FG: Yes. Yeah. Because see, again, it's the Hiroshima Club, the Hiroshima Kenjinkai, and a number of people from here were there too. And they were either, my father knew them from the Hiroshima Kenjinkai or Nikkeijinkai, and so that covers quite a few. But, anyway, then it became if you were from Seattle then you knew most of the people from Seattle. And actually it's interesting after they came back from camp, they still had those ties. And I think -- I'm just guessing, this is just conjecture -- but then I'm thinking that what made Nikkeijinkai work after the war was because these people had made their, they had ties from camp, from like Lordsburg. And so they could work together because they already knew each other. And so this was an interdenominational, inter-kenjin. The booklet that I have is all Hiroshima Kenjinkai, but there were other kens, people there too, and they still would have meals together, they would play baseball, whatever. And so these ties, I believe, went beyond the kens. In the beginning, I think, when they were in Seattle then the kens would be, which ken you belonged to was most important. But I think when they went to camp and came back, when they were in camp, then coming from Seattle was what was important and then so it brought together all of the kenjins.

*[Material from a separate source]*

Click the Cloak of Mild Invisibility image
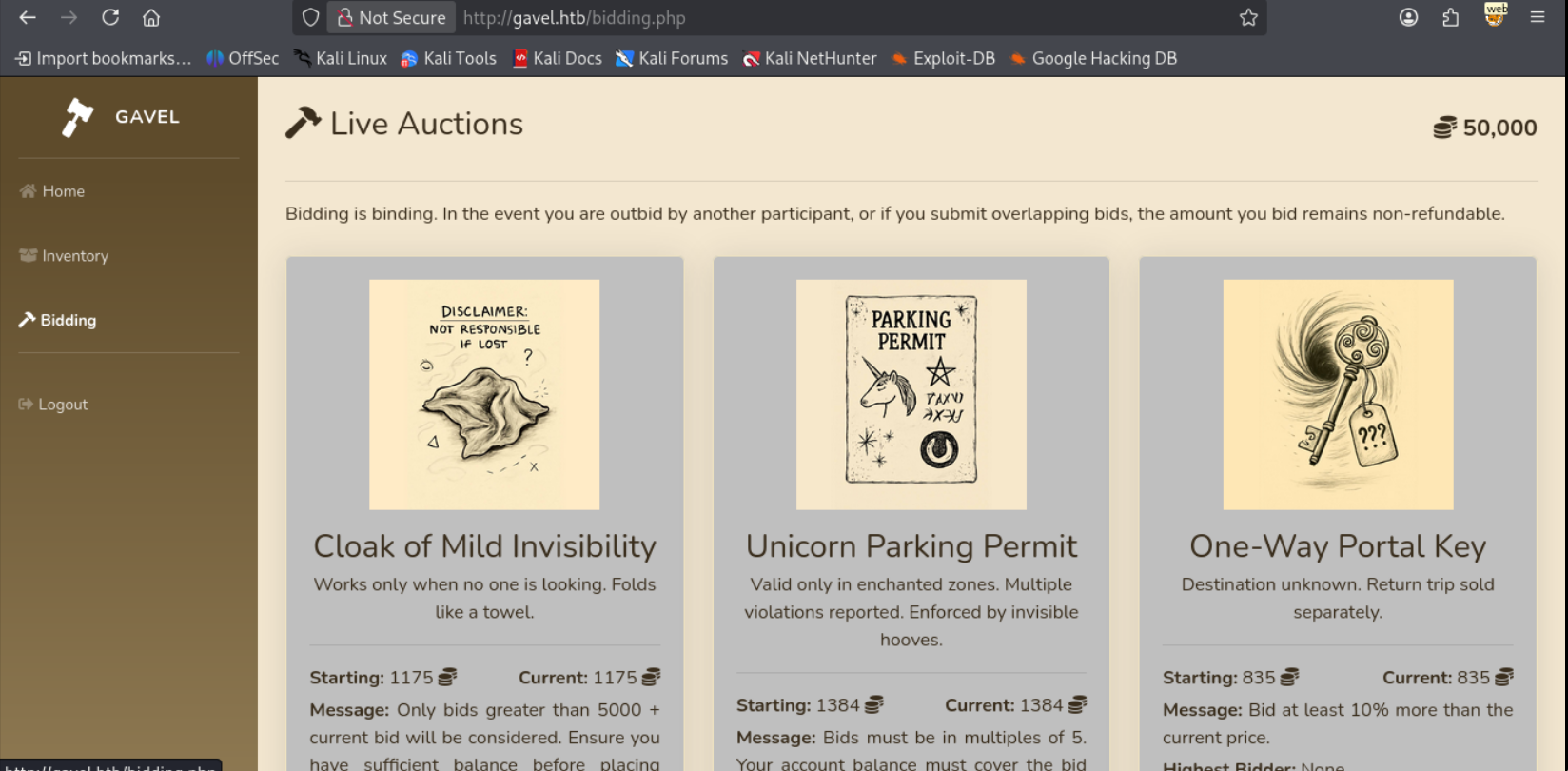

LH: So it was more of a case of if you were Seattle or if you were from Los Angeles or if you were from Portland, that's what became more important rather than the fact that you came from Hiroshima, or if you came from...

FG: I think so. I think so. And then, so then when they were rebuilding the Japanese community in Seattle after the war, it was a lot easier, it was smoother because everybody, a lot of those men I think knew each other from camp.

LH: And who are some of these men that your father....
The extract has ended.